Thin Film Interference in Diamond Membranes for Control of Silicon Vacancy Center Emission

Abstract Thin‐film interference is widely leveraged in classical optics as a minimalistic yet powerful lever for controlling optical fields, underpinning technologies from anti‑reflective coatings to photovoltaics. However, extending this concept to diamond membranes and other thin film solid‐state quantum emitter host materials has remained unexplored, partly due to the challenges in fabricating ultrathin membranes. Here, a wedge‐shaped diamond membrane is engineered to demonstrate thickness‐dependent interference phenomena.
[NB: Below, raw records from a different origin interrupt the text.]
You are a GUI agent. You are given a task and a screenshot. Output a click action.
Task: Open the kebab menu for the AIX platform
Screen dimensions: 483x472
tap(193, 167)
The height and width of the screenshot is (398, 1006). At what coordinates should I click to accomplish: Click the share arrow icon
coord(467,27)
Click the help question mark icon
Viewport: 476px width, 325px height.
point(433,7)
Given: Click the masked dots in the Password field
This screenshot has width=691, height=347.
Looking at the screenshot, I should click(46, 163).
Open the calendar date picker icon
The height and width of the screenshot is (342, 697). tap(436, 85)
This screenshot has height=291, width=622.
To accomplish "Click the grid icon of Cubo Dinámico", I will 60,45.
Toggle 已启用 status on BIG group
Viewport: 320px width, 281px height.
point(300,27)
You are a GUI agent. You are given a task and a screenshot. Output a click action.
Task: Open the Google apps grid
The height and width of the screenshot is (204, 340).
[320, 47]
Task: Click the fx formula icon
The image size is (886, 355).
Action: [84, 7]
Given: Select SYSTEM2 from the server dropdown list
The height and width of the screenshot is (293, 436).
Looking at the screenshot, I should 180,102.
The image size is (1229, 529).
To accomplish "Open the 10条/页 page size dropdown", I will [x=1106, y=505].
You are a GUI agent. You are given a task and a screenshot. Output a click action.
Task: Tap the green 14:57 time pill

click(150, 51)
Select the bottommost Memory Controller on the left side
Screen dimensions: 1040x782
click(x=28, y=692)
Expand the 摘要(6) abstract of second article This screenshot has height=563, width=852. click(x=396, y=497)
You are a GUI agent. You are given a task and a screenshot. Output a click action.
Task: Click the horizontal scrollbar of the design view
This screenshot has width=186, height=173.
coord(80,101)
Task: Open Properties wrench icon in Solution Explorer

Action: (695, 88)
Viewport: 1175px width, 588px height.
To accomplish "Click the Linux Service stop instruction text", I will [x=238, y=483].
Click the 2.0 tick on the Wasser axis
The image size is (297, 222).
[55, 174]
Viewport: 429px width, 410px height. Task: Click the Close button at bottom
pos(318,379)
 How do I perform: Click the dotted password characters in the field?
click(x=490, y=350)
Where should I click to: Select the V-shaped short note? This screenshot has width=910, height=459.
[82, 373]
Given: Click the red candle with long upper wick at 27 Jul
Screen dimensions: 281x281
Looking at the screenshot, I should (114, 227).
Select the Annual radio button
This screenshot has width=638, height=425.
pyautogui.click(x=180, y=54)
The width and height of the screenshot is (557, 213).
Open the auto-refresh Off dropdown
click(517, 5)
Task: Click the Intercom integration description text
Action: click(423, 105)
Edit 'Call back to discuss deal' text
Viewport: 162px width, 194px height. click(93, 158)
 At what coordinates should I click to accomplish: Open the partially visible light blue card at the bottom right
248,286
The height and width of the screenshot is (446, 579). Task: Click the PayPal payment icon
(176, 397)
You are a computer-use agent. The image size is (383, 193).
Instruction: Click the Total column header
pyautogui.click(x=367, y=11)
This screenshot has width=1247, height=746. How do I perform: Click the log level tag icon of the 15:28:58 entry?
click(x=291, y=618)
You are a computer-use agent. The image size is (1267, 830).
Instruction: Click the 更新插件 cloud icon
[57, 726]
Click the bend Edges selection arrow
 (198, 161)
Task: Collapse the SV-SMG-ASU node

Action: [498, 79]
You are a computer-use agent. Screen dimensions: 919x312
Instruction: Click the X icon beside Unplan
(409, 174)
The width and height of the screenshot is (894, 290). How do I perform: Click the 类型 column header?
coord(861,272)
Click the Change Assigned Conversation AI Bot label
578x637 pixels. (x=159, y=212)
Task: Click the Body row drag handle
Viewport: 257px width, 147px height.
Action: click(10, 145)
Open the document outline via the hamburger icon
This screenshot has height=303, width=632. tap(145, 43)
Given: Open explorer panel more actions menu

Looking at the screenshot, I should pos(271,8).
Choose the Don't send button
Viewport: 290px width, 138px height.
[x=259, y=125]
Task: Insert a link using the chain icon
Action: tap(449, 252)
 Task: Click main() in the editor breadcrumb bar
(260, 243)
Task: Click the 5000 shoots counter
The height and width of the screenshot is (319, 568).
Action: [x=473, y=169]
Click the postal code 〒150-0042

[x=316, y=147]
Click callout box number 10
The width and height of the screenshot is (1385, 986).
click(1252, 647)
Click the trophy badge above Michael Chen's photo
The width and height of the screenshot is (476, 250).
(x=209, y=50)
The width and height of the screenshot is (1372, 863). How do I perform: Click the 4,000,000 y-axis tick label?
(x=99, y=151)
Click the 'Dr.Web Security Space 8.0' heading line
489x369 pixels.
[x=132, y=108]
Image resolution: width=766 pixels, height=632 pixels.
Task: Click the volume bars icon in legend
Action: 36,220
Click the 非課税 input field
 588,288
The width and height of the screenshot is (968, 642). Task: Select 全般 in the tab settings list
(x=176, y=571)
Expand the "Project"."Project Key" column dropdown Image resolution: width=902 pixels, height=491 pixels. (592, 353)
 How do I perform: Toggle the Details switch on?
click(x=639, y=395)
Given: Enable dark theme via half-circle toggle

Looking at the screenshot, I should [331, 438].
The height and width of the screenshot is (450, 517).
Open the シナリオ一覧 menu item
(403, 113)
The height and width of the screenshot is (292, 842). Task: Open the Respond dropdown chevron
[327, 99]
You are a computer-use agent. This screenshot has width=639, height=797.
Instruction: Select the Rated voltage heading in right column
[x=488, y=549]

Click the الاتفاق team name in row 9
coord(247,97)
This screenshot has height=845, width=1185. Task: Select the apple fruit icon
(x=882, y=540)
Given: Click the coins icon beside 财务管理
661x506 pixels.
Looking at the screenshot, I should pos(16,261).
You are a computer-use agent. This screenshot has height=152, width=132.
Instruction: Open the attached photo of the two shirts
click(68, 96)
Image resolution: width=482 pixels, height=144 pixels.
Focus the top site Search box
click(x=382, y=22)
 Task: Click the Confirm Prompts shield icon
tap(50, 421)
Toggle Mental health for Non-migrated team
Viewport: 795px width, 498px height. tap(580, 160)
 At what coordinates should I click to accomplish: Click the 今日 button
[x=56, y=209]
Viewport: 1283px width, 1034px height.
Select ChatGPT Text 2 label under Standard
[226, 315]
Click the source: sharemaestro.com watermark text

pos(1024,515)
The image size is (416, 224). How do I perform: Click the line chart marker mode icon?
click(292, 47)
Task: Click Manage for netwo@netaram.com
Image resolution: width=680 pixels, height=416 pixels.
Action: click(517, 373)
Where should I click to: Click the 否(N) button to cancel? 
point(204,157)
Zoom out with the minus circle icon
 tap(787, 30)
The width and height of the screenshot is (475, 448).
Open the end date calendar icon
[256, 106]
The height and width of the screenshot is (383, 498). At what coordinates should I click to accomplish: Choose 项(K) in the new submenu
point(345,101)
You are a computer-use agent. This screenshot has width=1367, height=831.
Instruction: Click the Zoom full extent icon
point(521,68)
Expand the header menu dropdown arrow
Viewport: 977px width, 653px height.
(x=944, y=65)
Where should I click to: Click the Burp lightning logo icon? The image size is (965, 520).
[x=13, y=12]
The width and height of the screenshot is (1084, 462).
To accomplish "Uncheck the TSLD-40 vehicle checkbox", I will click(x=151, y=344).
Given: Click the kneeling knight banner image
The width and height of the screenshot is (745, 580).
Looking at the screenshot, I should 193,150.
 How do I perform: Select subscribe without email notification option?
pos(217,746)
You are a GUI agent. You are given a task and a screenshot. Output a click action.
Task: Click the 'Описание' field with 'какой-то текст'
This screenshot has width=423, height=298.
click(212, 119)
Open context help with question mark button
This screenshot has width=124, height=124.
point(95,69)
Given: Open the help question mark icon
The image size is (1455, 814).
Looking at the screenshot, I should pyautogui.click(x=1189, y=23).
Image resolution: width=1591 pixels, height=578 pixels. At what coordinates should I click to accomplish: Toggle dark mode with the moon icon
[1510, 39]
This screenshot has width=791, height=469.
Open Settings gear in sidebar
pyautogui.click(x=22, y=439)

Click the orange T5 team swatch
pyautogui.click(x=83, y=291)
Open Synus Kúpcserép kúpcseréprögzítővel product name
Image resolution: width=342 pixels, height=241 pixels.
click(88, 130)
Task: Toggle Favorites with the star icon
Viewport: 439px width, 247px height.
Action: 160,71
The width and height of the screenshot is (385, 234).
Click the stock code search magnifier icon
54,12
This can not only be used as a broadband reflector or wavelength‐specific absorber, but it can also significantly modulate both excitation and emission intensities of silicon vacancy (SiV) centers, leading to a photoluminescence enhancement up to 96‐fold. This route circumvents the need for high‑Q cavities or intricate nanolithography, and the sample gradient offers a visualization of broadband resonances and anti‑resonances across the visible to near‑infrared spectrum. These findings offer an alternative method for controlling effective brightness enhancement or suppression of diamond color centers‐based quantum photonics. Beyond quantum emission enhancement, diamond membranes could serve as a passive layer such as a broadband reflector or a wavelength‐specific absorber, and find applications in heterostructures, photovoltaics, display technologies, and even in semiconductor thermal management.